Padang lamun di Indonesia ternyata menyimpan nilai yang jauh lebih besar dari sekadar habitat pesisir. Di balik hamparan hijau di dasar laut itu, peneliti Badan Riset dan Inovasi Nasional (BRIN) melihat peluang besar dalam penyerapan karbon yang bisa membantu menekan laju perubahan iklim. Dari hasil kajian yang disampaikan BRIN, ekosistem ini diperkirakan mampu menyimpan 0,26 hingga 0,55 gigatan karbon dioksida ekuivalen atau Gt CO2e.

Padang Lamun dan Cadangan Karbon yang Signifikan

Estimasi tersebut dihitung berdasarkan luas padang lamun di Indonesia pada 2018 yang berada di kisaran 875.967 hingga 1.847.341 hektar. Dari luasan itu, peneliti kemudian mengaitkannya dengan potensi penyimpanan karbon dari biomassa dan sedimen yang ada di dalam ekosistem tersebut. Artinya, padang lamun bukan hanya berfungsi sebagai penyangga ekosistem pesisir, tetapi juga sebagai penyimpan karbon alami yang nilainya tidak kecil.

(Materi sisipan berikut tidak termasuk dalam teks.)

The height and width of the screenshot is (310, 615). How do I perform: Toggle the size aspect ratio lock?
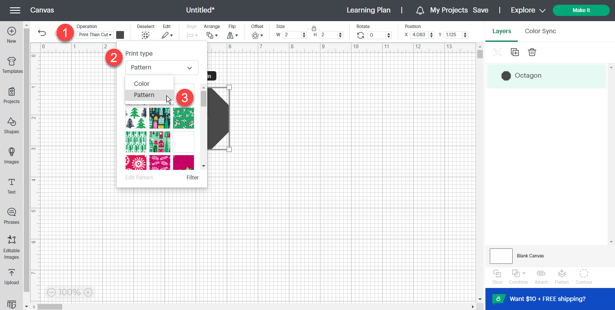point(314,28)
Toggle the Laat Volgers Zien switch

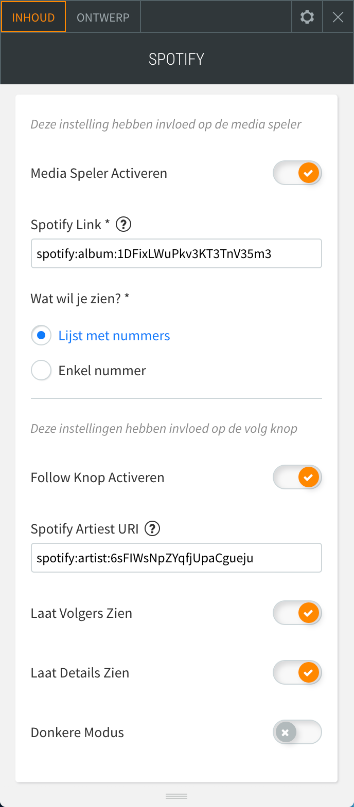tap(297, 613)
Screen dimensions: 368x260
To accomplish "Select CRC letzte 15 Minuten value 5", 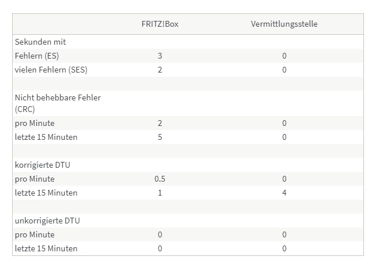I will 160,137.
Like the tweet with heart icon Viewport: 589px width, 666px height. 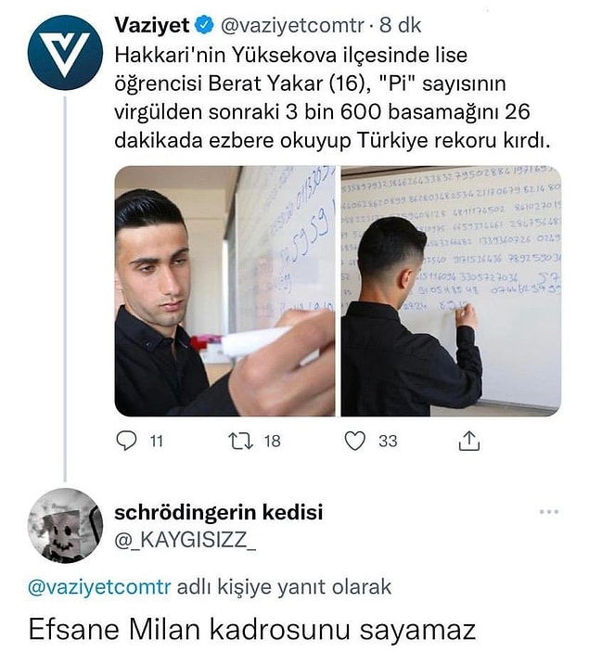click(x=354, y=441)
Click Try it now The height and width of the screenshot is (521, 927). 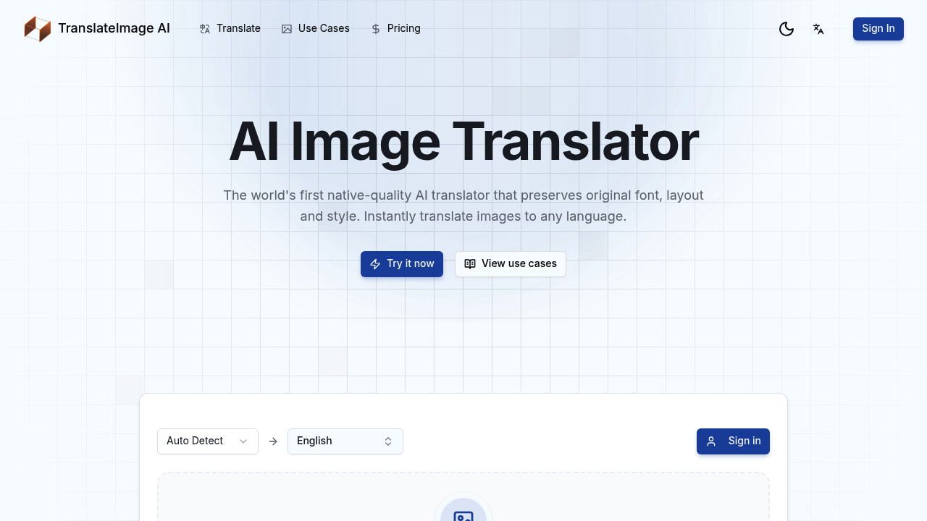point(402,264)
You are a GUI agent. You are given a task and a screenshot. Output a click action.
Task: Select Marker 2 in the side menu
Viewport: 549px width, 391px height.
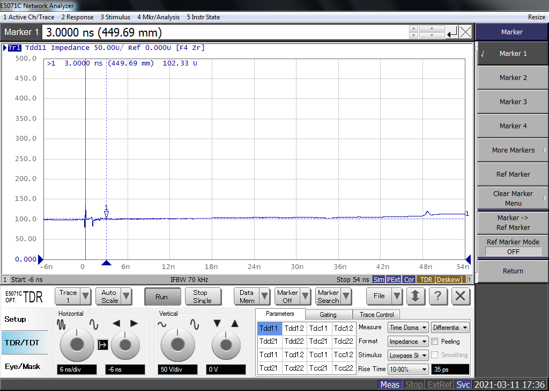point(513,78)
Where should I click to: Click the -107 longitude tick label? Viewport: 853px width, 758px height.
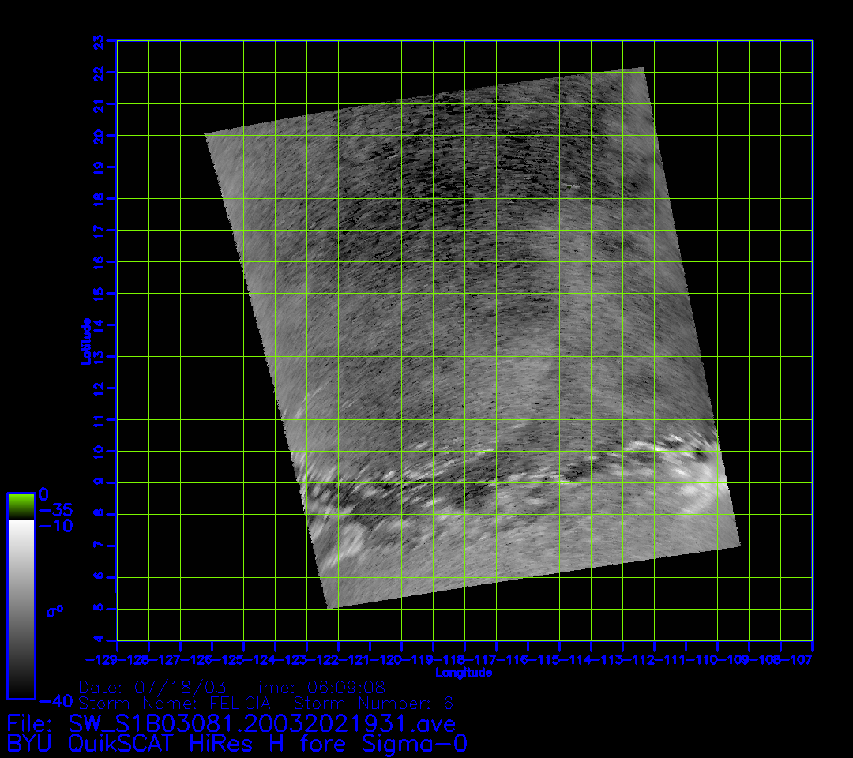(x=798, y=659)
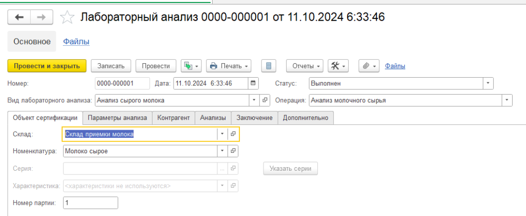This screenshot has height=216, width=526.
Task: Switch to the Параметры анализа tab
Action: 117,118
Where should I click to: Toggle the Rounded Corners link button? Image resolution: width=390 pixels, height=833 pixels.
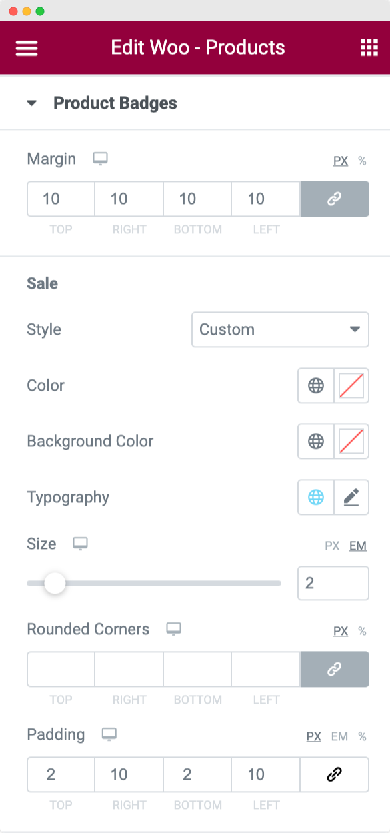coord(335,669)
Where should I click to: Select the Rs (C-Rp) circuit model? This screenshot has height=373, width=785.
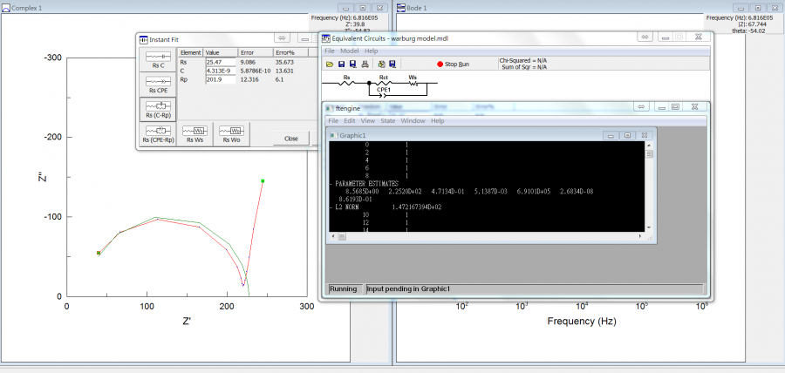(158, 108)
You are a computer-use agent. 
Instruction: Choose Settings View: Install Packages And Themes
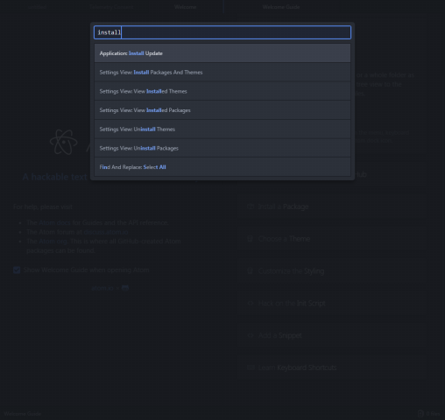coord(223,72)

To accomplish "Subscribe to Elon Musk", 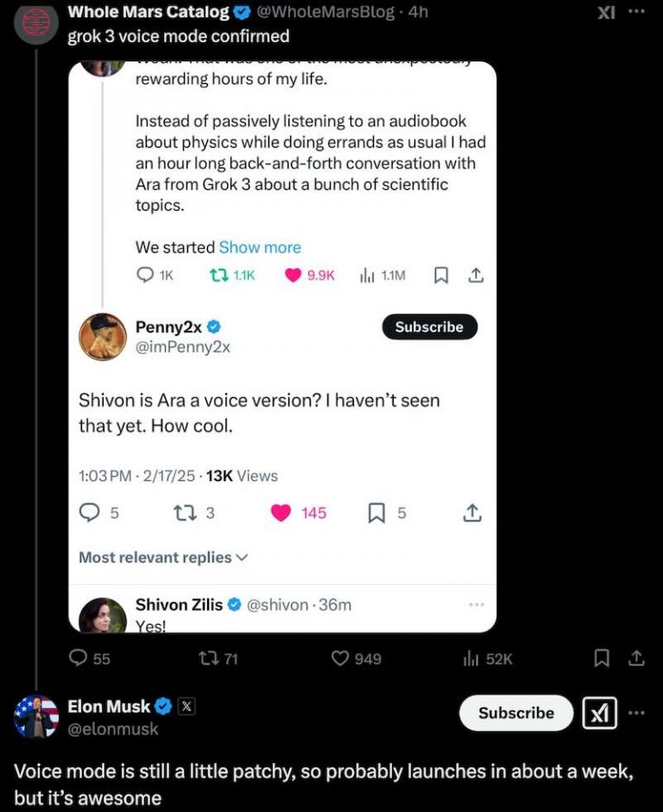I will 515,713.
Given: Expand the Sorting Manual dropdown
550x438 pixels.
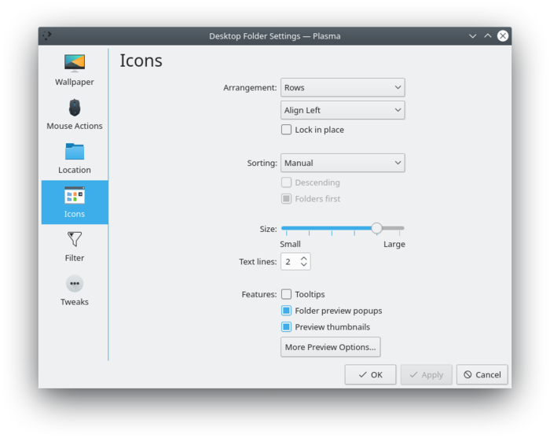Looking at the screenshot, I should 343,163.
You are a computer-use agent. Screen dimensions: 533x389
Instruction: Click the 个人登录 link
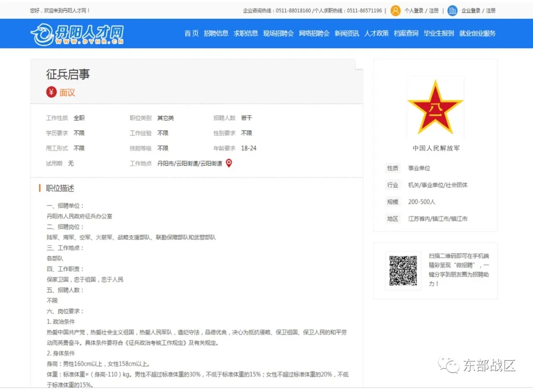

Angka yang Layak Dibandingkan dengan Emisi Nasional

BRIN membandingkan potensi simpanan karbon padang lamun itu dengan total emisi gas rumah kaca Indonesia pada 2019, yang tercatat mencapai 1,84 Gt CO2e. Perbandingan ini memberi gambaran bahwa kontribusi ekosistem pesisir bisa menjadi bagian penting dalam strategi pengurangan emisi nasional. Dengan kata lain, perlindungan padang lamun bukan sekadar isu konservasi laut, melainkan juga bagian dari agenda iklim yang lebih besar.

Data yang Lebih Lengkap Masih Dibutuhkan

Meski potensinya besar, BRIN menilai inventarisasi padang lamun masih membutuhkan data yang lebih rinci. Informasi terbaru dari Kementerian Kelautan dan Perikanan (KKP) mengenai luas karang keras dan padang lamun disebut dapat memengaruhi perhitungan potensi karbon yang tersimpan. Karena itu, pemetaan yang lebih detail menjadi penting agar nilai karbon biru dari sektor kelautan bisa dihitung lebih akurat dan masuk dalam upaya pencapaian target pengurangan emisi yang tertuang dalam dokumen NDC.

Dalam konteks ekonomi karbon yang mulai mendapat tempat di sektor kelautan dan perikanan, padang lamun kini tidak lagi dipandang sebelah mata. Atribusi penting terhadap perlindungan lingkungan dan mitigasi perubahan iklim justru semakin jelas terlihat dari ekosistem yang sering kali luput dari sorotan ini.